The receiver has only a qualified property in them. At the most he has only a joint property with the writer. As laid down by Lord Eldon in Gee vs. Pritchard, 2 Swanston, 402 : “ The property is qualified in some respects; that by sending the letter the writer has given, for the purpose of reading it, and in some cases of keeping it, a property to the person to whom it is addressed, yet that gift is so restrained that beyond the purposes for which the letter is sent the property is in the sender. Under such circumstances it is immaterial whether the intended publication is for the purpose of profit or not. If profit, the party is then selling, if not for profit, he is then giving that, a portion of which belongs to the writer.”
This case is not accessible to me, but Judge Mullin, in Eyre vs. Higbee, in commenting upon it, says.- “The English Court of Chancery has extended its protection, by means of injunction, over letters on matters of business or friendship, and for the reason that the writer has an interest in them, and it would not permit a breach of his confidence in allowing the publication.”
Under these authorities the receiver of the letter in question would not be authorized to make publication of it to any extent greater than authorized by the writer.
A fortiori third parties, as these defendants are, have no such authority.
Even Judge Story, though finding that courts of equity would not exercise the injunctive power of the Court unless the letters were of literary value, says that these matters are “ cognizable in a civil or criminal action at law.” Vide Supra, Sec. 948 a.
In Brandreth vs. Lane, 8 Paige Ch. 23, Chancellor Walworth refused to restrain the publication of a libelous work, but left the plaintiff to his action at law.
In Woolsey vs. Judd, 4 Duer, 379, it is held that a court of equity cannot prevent the publication of private letters merely on the ground that such publication is injurious to the interests of society. It must stand on the ground that the writer has an exclusive property remaining in him, and the right to an injunction *259does not depend upon the question whether the letter possess value as a literary composition.

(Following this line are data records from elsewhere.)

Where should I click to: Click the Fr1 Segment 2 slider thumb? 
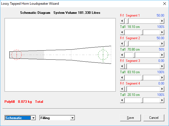pyautogui.click(x=127, y=44)
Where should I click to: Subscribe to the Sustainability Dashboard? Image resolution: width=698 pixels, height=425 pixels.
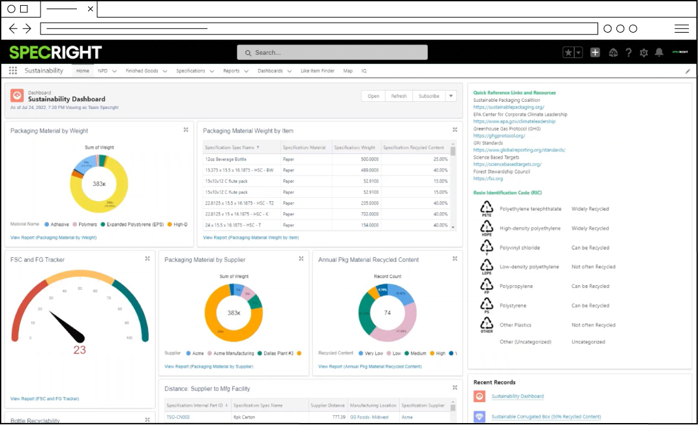pyautogui.click(x=428, y=96)
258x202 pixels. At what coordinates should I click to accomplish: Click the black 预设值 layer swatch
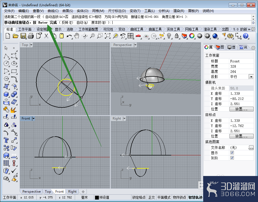pos(97,197)
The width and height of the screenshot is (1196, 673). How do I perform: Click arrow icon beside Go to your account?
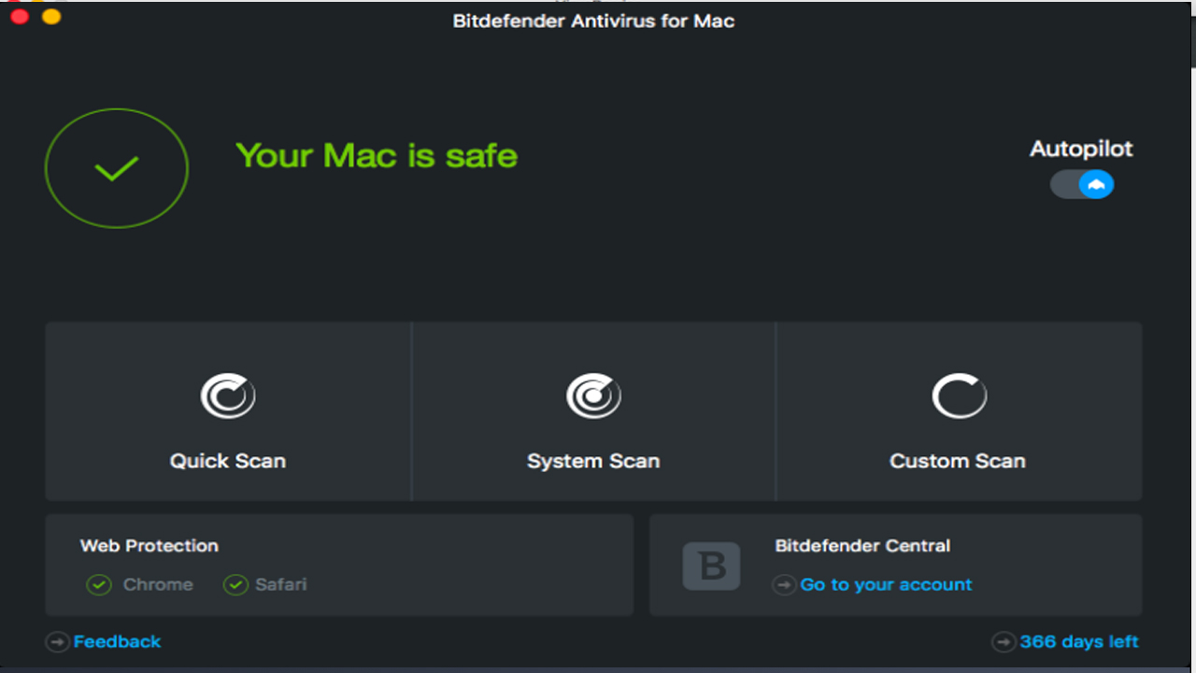(784, 585)
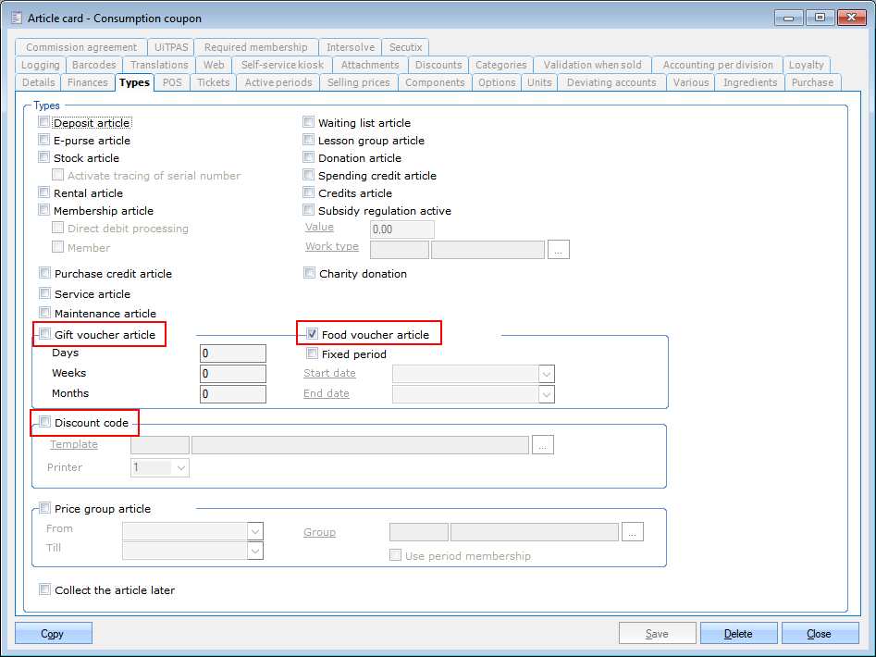This screenshot has width=876, height=657.
Task: Open the Printer dropdown list
Action: [x=180, y=468]
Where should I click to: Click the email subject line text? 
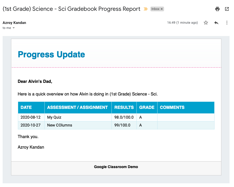(72, 9)
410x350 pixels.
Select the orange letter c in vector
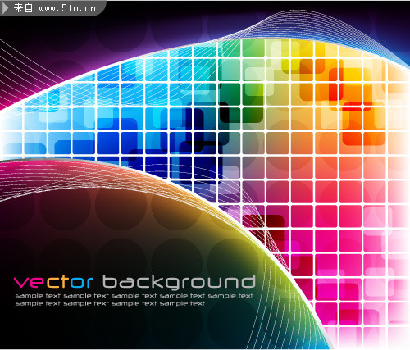52,283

Wait’s Digest, Title Injunction.
But Chancellor Kent, 2 Commentaries, 381, says: “The publication oí private letters ought to be restrained when it would be a breach of confidence and trust, as letters of courtship, or when injurious to the character or happiness of others.”
In Hopkinson vs. Lord Burghley, 2 L. R. Ch. App. 448, Lord Cairns says : “ The question in all these cases is, what was the purpose or object in the mind of the person sending the letter. The writer is supposed to intend that the receiver can use the letter for any lawful purpose, and it has been held that publication is not such a lawful purpose.”
It seems to me that as the complaint avers that not only was an injury intended to plaintiff by defendants, but that one was done to the feelings, character and reputation of the plaintiff by the wrongful and injurious publication of this letter, this injury is not one that is without redress.
Upon principle, and I think upon sufficient authority — to-wit, Mr. Justice Story, Lord Cairns and Judge Cooley — the plaintiff ought to have the remedy for the wrong done him. Where there is a right there is a remedy. As Lord Holt has said : “ It is a vain thing to imagine a right without a remedy, for want of right and want of remedy are reciprocal.” Ashby vs. White., Ld. Raymond, 938. 1 Smith’s Leading Cases, 105. Here the plaintiff had been denied the right to vote for members of Parliament. “No such case,” says Cooley, “ had ever been adjudged and there was no precedent for the suit. But in the opinion of Lord Holt a precedent was not important; the material question was, had they a right to vote ? When the facts were found in their favor, the legal conclusion must follow : Having a right, the remedy was of course.”
In the case before me the wrong has been done, the letter has been published; it cannot now be restrained by injunction. To sustain this demurrer would be to hold that the defendants may continue to publish this letter from year to year, indefinitely, in all parts of the world, wherever the defendants may think it would damage the plaintiff. It would be a reproach to justice to say that *260such conduct is remediless. The measure of damages is not raised by the demurrer. It is properly a matter of instruction to the jury.
Honolulu, July 26, 1884.I overrule the demurrer.